### What the task requires:
Reproduce, word for word, the part of the data that begins with the line containing "Locate an element on the screen. This" and ends with the line containing "What are the", including both of those lines, and nothing else.

### Provided material:
/---

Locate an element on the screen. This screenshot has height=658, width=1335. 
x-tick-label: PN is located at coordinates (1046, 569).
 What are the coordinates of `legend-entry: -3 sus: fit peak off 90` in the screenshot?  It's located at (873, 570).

\---
/---

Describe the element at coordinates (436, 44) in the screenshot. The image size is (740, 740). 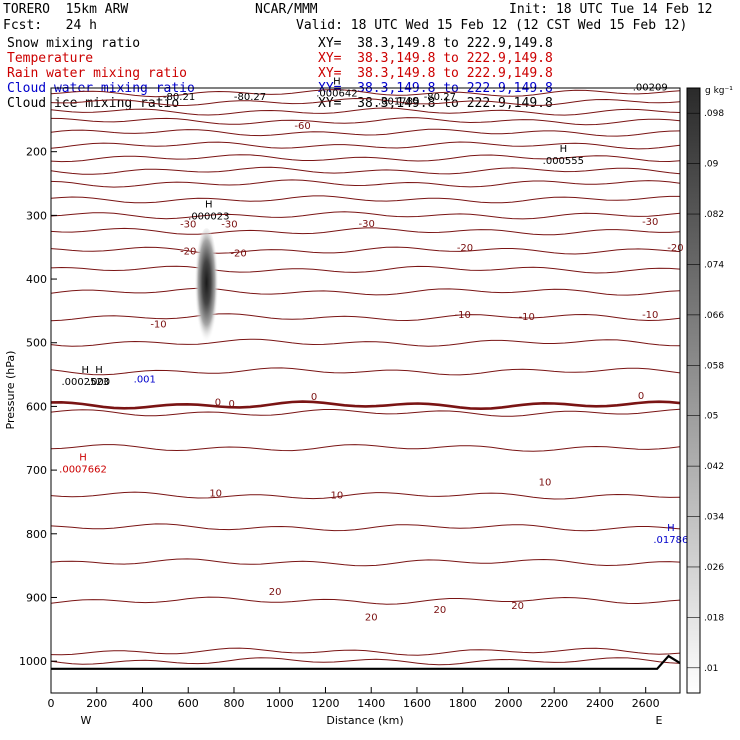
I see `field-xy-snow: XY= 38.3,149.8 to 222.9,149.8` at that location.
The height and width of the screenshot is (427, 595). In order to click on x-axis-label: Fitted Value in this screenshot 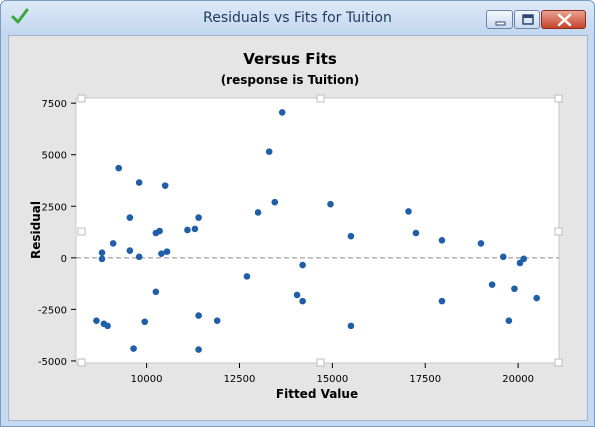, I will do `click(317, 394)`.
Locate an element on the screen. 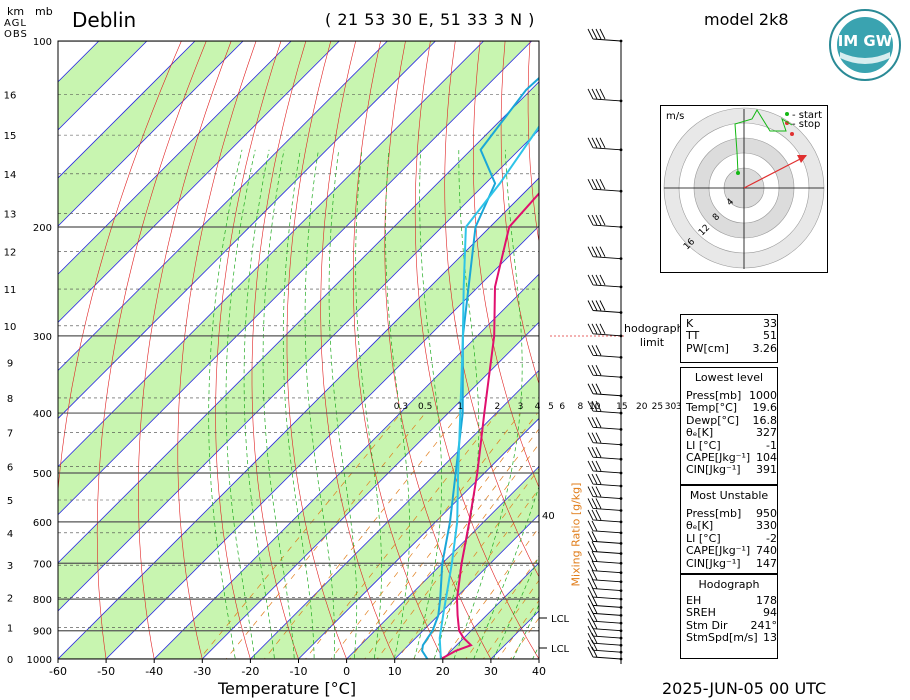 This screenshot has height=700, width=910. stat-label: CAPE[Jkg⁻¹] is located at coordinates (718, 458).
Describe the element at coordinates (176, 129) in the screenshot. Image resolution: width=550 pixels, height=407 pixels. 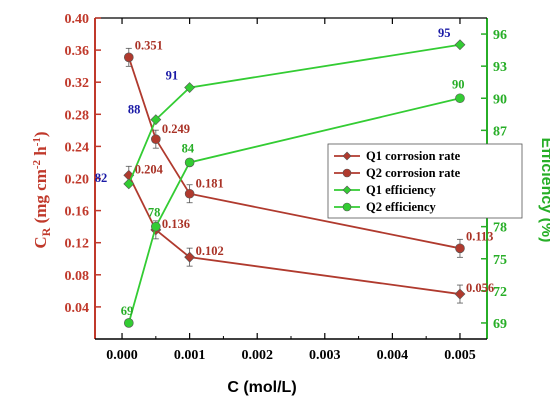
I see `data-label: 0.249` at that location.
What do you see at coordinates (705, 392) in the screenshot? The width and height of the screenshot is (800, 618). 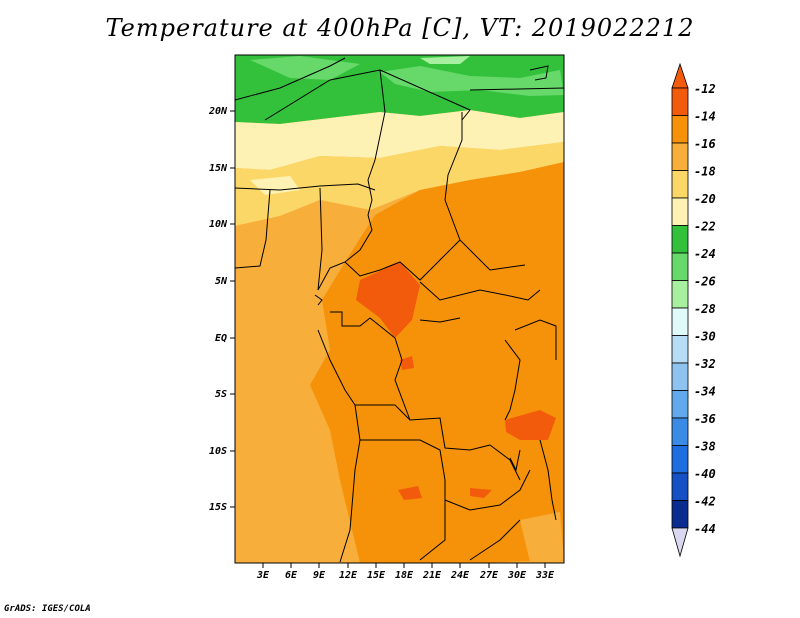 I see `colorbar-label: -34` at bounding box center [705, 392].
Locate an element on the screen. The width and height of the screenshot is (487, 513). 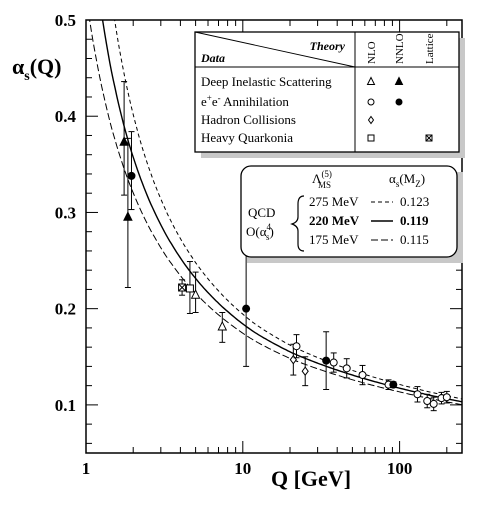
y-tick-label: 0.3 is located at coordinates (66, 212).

\---
/---

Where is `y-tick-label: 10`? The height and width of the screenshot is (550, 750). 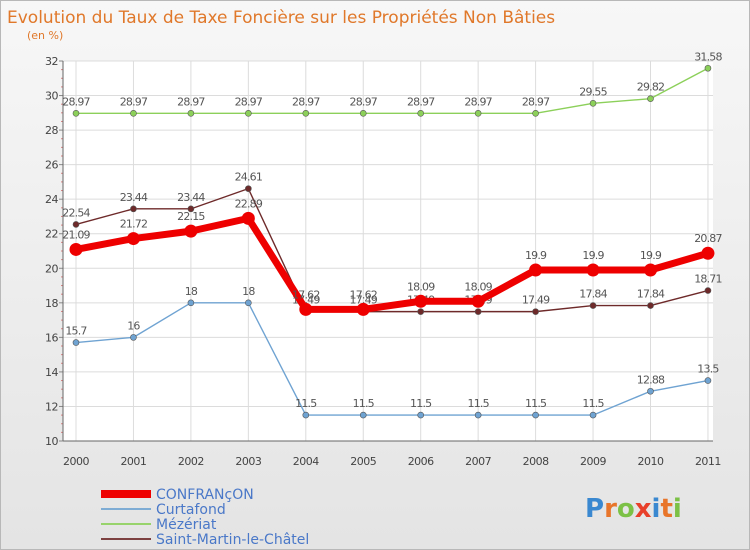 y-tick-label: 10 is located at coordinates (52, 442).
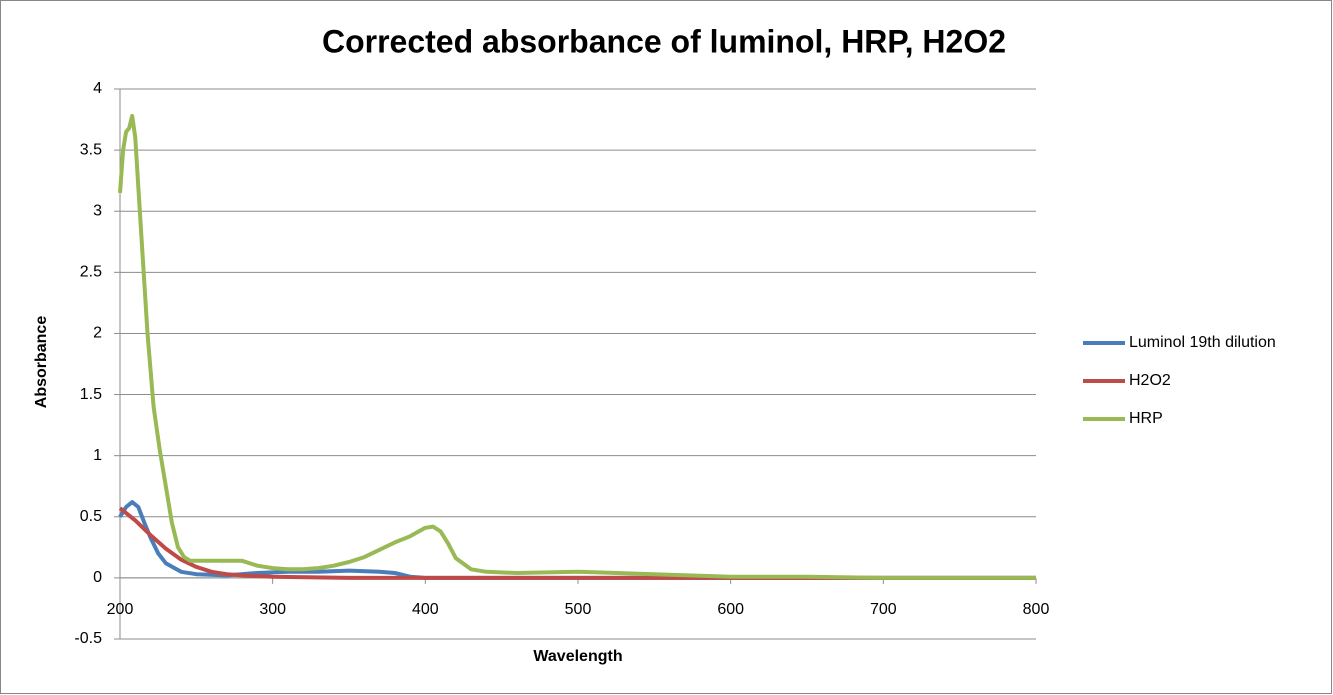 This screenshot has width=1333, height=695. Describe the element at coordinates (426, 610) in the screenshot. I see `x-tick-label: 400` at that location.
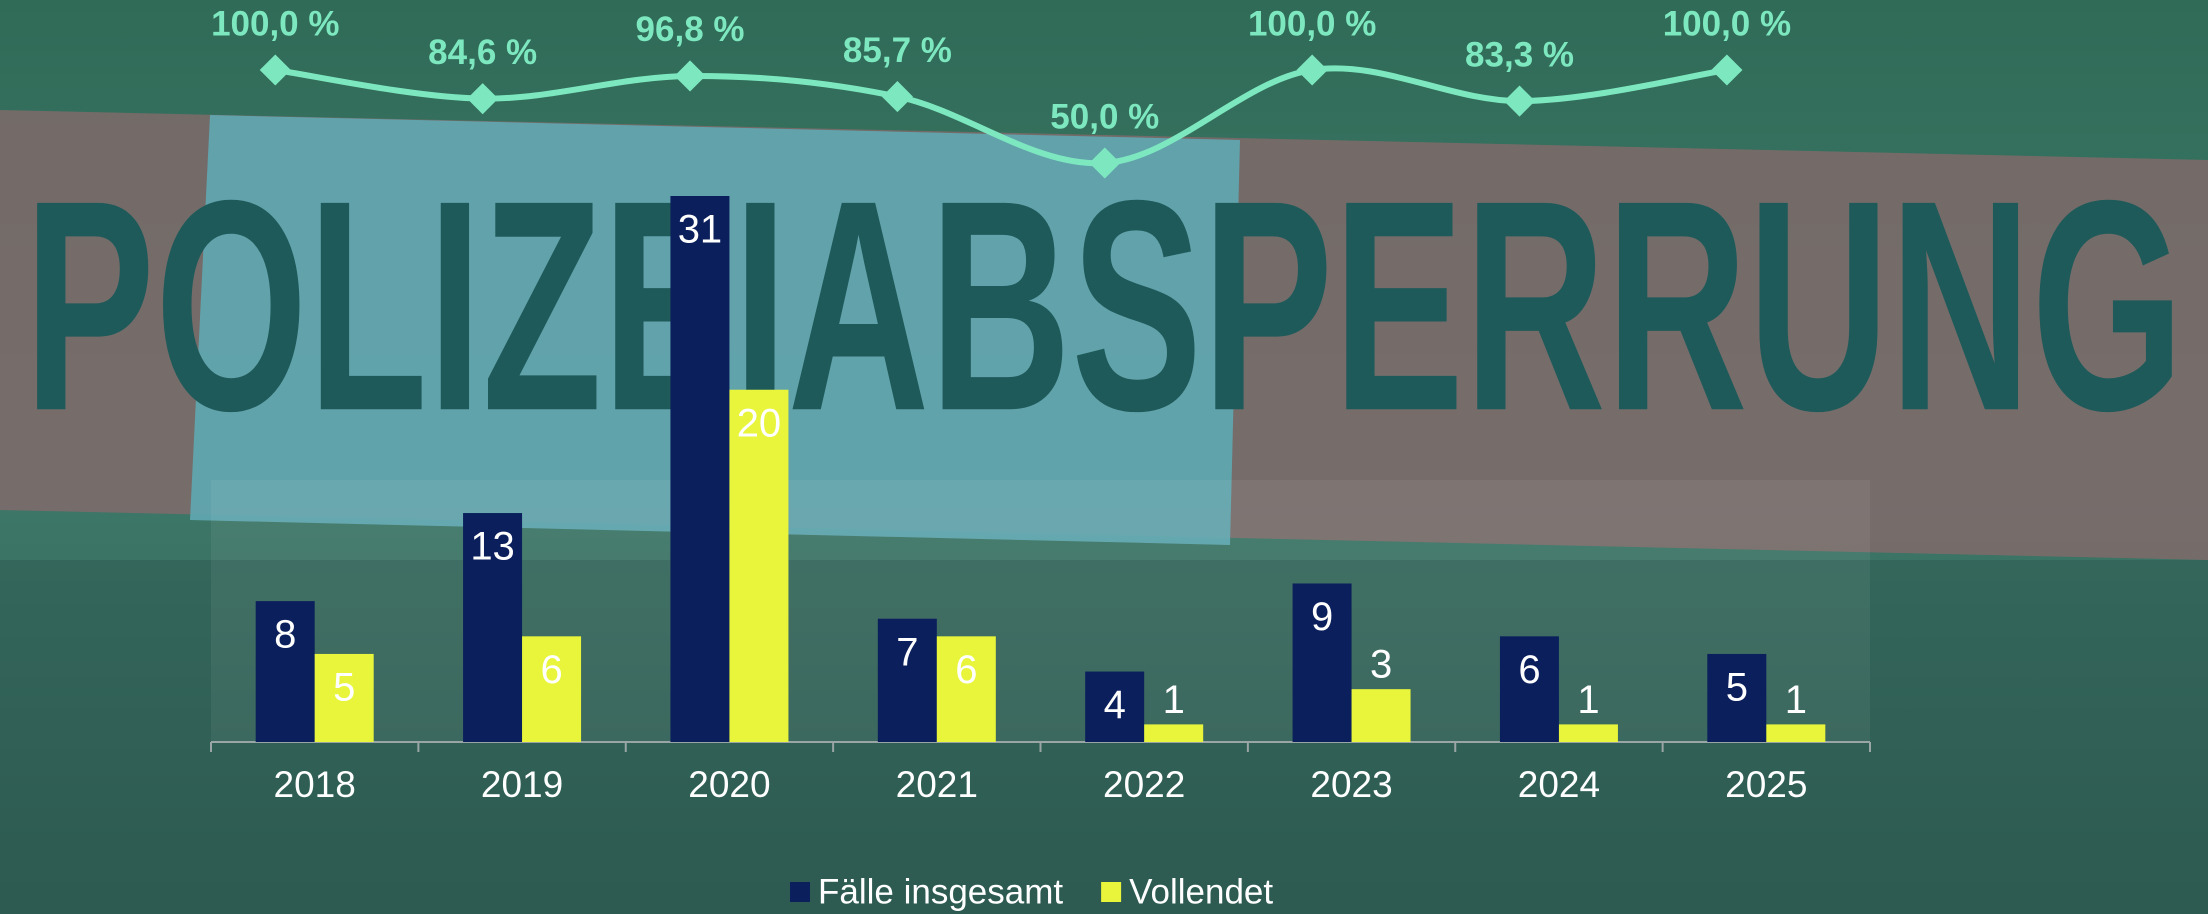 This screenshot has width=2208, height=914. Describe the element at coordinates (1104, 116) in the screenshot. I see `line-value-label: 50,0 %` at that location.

\---

### Written response:
Locate an element on the screen. This screenshot has height=658, width=1335. 
x-tick-label: PN is located at coordinates (1046, 569).
 What are the coordinates of `legend-entry: -3 sus: fit peak off 90` in the screenshot?  It's located at (873, 570).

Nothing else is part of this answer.